Math Model Explains Pruney Fingers

Experts at the Australian National University (ANU) have recently compiled a new mathematical model, that goes a long way towards explaining the physics behind the pruney fingers we get if we stay in the water for prolonged periods of time.

Evolutionary biologists say that this is an evolutionary adaptation we developed, which allows us to get a better grip on objects if we remain submerged for a long time. This skin condition is only temporary.

But wrinkly skin has a geometry of its own, mathematicians say. Understanding it could lead to the development of materials that are able to stretch in a variety of ways without losing their strength.

Even after it absorbs large amounts of water, our skin can still fulfill its protective function flawlessly, which is what makes it so interesting to materials scientists and biologists alike.

“The paper explains a mechanism that can explain the structural stability of keratin in skin and its ability to absorb very large quantities of water. This is a major breakthrough, says Gerd Schröder-Turk.

The expert, based at the University of Erlangen-Nürnberg in Germany, was not a part of the new study.

“Your skin wrinkles, yet it maintains its structure. It doesn’t just fall apart and dissolve into the water,” explains ANU mathematician Myfanwy Evans, the lead author of the research.

The protein keratin is widely believed to be responsible for this ability the skin has. It can form intricate network of fibrous proteins, and it can be found in the outer layer of skin, hair and nails.

Scientists learned some time ago that the keratin network was very important, but what they didn't know was how these fibers were arranged to make this possible, Wired reports.

Working together with ANU colleague Stephen Hyde, Evans developed a model of these network by accident, while investigating interesting topological shapes from a mathematical point of view.

In the March 8 issue of the Journal of the Royal Society Interface, the team published a full explanation of their stringy skin model. “It explains a lot of mechanical features that hadn’t really been able to be explained before,” Evans says.
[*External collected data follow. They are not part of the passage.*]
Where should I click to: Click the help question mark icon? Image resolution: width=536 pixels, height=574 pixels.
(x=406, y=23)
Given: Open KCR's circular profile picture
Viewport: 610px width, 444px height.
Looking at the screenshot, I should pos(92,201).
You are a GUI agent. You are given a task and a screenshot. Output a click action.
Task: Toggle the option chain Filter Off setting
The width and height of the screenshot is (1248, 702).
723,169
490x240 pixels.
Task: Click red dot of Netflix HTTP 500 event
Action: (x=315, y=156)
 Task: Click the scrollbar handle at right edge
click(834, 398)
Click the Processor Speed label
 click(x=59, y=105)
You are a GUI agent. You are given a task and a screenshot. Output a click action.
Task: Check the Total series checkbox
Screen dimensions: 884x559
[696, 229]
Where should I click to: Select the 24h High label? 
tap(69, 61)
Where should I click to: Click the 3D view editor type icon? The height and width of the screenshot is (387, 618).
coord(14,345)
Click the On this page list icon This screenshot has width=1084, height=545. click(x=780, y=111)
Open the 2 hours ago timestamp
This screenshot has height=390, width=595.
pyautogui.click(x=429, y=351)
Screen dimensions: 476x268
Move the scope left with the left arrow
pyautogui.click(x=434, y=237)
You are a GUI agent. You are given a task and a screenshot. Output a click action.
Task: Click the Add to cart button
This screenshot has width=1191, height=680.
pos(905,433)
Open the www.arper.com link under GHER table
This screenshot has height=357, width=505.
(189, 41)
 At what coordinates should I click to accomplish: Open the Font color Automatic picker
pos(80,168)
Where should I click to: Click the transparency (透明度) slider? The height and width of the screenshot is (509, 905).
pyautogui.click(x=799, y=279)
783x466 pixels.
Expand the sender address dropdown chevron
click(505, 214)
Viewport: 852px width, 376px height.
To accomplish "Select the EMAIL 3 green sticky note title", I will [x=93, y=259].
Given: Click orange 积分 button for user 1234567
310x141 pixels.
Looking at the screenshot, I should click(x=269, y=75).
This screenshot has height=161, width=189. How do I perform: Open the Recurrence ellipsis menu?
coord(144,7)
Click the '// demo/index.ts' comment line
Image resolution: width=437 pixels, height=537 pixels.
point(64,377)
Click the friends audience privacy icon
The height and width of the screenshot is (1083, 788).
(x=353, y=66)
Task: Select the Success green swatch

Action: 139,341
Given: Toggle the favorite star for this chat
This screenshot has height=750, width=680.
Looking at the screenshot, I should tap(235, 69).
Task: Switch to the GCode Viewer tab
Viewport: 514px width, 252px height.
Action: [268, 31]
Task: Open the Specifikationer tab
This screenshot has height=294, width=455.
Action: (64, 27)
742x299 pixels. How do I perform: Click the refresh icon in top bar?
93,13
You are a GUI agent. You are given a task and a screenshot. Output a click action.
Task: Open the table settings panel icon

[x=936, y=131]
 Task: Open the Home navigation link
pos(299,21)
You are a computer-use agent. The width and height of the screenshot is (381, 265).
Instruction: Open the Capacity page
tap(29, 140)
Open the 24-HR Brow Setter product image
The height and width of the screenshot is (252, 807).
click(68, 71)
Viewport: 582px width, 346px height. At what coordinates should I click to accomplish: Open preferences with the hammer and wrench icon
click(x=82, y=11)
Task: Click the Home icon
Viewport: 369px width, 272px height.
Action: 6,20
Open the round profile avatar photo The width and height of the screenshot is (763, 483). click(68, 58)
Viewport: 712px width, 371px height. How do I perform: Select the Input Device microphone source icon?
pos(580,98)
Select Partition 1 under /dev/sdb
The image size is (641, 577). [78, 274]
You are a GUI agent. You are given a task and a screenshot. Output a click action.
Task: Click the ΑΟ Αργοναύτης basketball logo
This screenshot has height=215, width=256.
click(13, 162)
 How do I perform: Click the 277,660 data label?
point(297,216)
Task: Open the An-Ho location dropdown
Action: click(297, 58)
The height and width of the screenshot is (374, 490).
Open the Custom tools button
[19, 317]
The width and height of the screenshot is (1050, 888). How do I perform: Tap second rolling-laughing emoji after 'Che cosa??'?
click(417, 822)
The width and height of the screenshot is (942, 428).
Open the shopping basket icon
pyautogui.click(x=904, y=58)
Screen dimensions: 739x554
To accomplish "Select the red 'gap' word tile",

The expert was studying Gyroids, beautiful mathematical shapes that can be seen all over the natural world, from the wings of butterflies to the lipid membranes around cells. “It’s an interesting fusion of maths and experimental science. These are popping up everywhere,” she says.

“This [model] could be a really good target for bio-inspired materials. It’s not a matter of testing it in the lab, it’s a matter of understanding its geometry in order to understand its physical properties, Evans argues.

“We hope this paper will put that idea out there, and maybe lead to some new interesting materials,” the expert concludes.